Apple has entered into a surprising partnership with IT supergiant, IBM. The surprise collaboration is part of an ongoing effort by Apple to bring its devices to the forefront of business operations worldwide.

The main thrust behind the deal comes from a plan by Apple to create more than 100 industry-specific business apps for use with the iPhone and iPad. In turn, IBM plans to optimize its popular cloud services for use with Apple devices, so these devices can be sold directly to companies more easily and frequently.

The announcement, which Apple CEO Tim Cook described as “a large market opportunity for Apple,” would see these apps focus on business, while still maintaining the company’s trademark simplicity and intuitive design. The hope is that, through this greater uptake of Apple software, the iPad will become more than simply a convenience item but a must-have in a number of industries. They will start to tailor-make apps for specific problems within retail, healthcare, banking, travel and transportation, telecommunications and insurance among others. The first of these apps are expected later this year with the launch of iOS 8.

Shaking up the corporate device world

There has been speculation about what this might do to Blackberry’s image as the corporate device brand of choice. Statistically, most corporate smartphones are only used for emails and scheduling. Apple’s promise of superior functionality will certainly give them a reason to worry.

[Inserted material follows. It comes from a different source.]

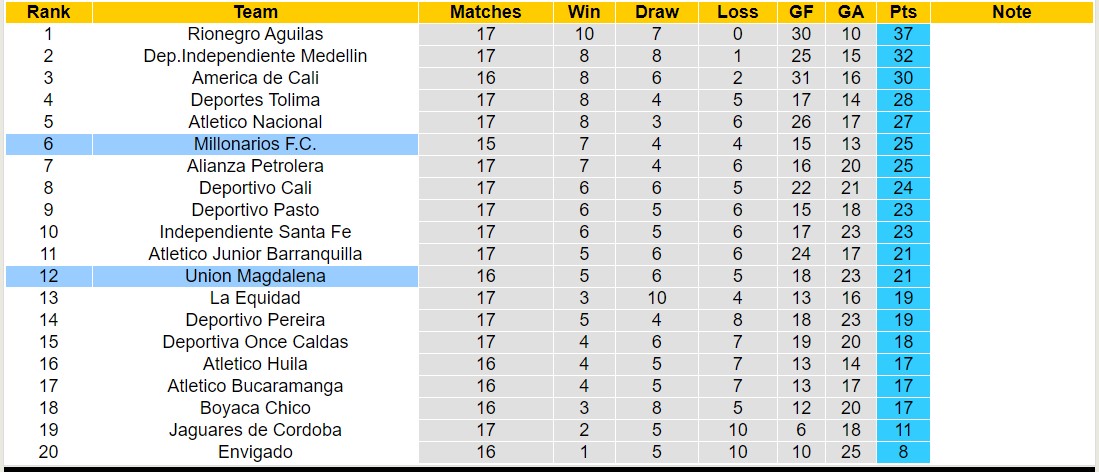This screenshot has height=472, width=1099.
Task: Select the Win column header
Action: coord(584,12)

But it’s not just Blackberry that will have a problem with this. Microsoft has a large stake in all of the aforementioned industries both as a service and hardware provider. It was its goal to make Windows 8 tablets and smartphones the “de facto standard in IT,” says industry analyst Tim Barjarin. Following Apple and IBM’s deal, this may start to look like a missed opportunity.

‘Odd-pairing’

It does appear to be an odd pairing, especially since they were at each other’s throats in the early 80s.

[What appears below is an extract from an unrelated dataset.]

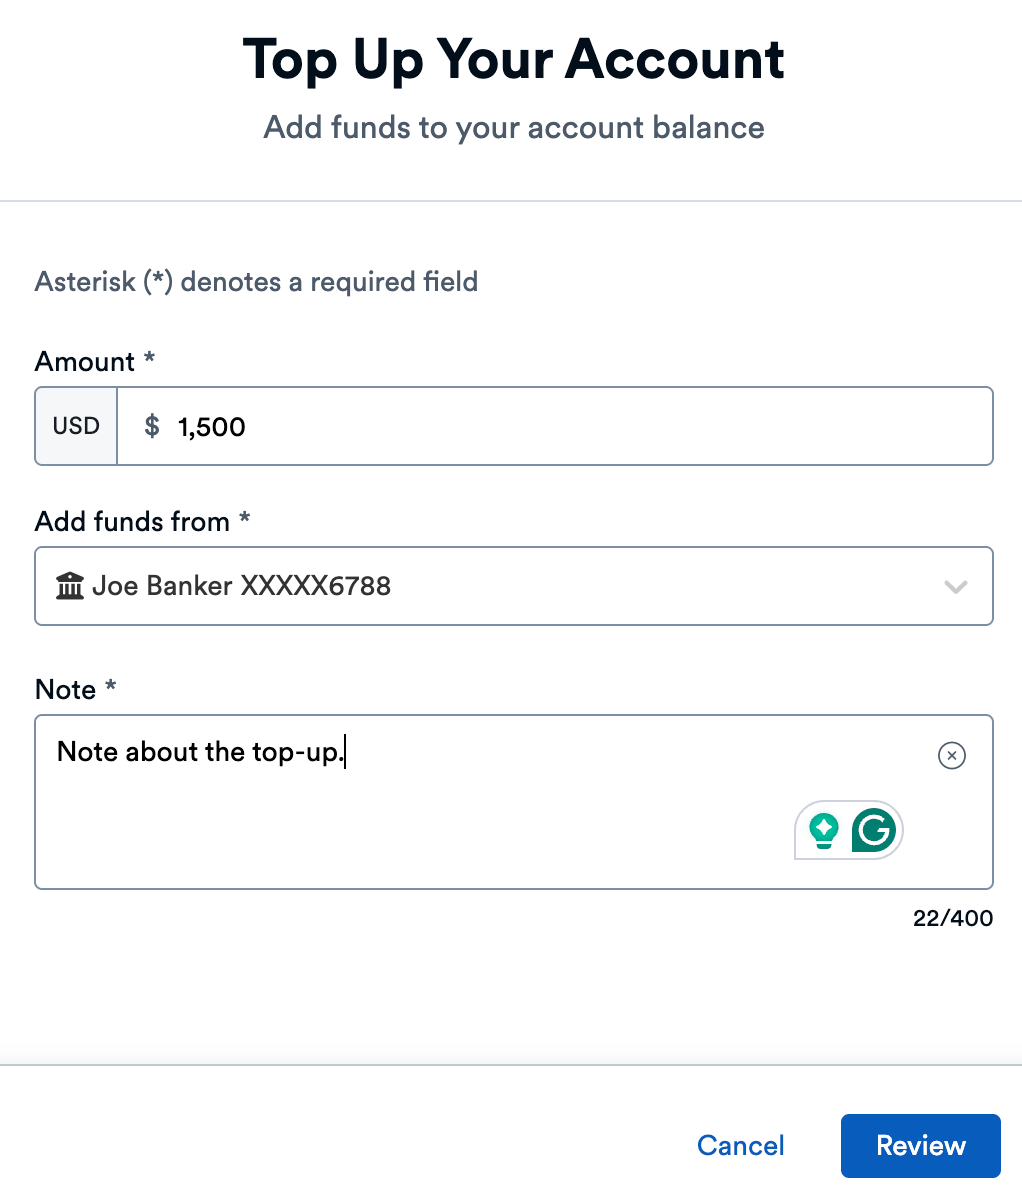Viewport: 1022px width, 1202px height.
Task: Click the required field asterisk notice
Action: (x=256, y=281)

This 1984 Superbowl commercial was intended to paint IBM as a conformist, totalitarian ‘Big-Brother’, whereas the Macintosh was branded as a symbol of freedom and individuality.

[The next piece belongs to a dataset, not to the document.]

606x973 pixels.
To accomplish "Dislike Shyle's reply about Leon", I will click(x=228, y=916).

The positioning of both brands in their respective markets, however, is perfect for the others’ goals. IBM is deeply rooted in business tech, which allows Apple another outlet for selling iPhones and iPads directly to companies in bulk. On top of this, IBM gets to bask in Apple’s consumer adoration and become a household name–outside of the office.

Apple and IBM have made their plans extremely clear, the rest is down to successful execution.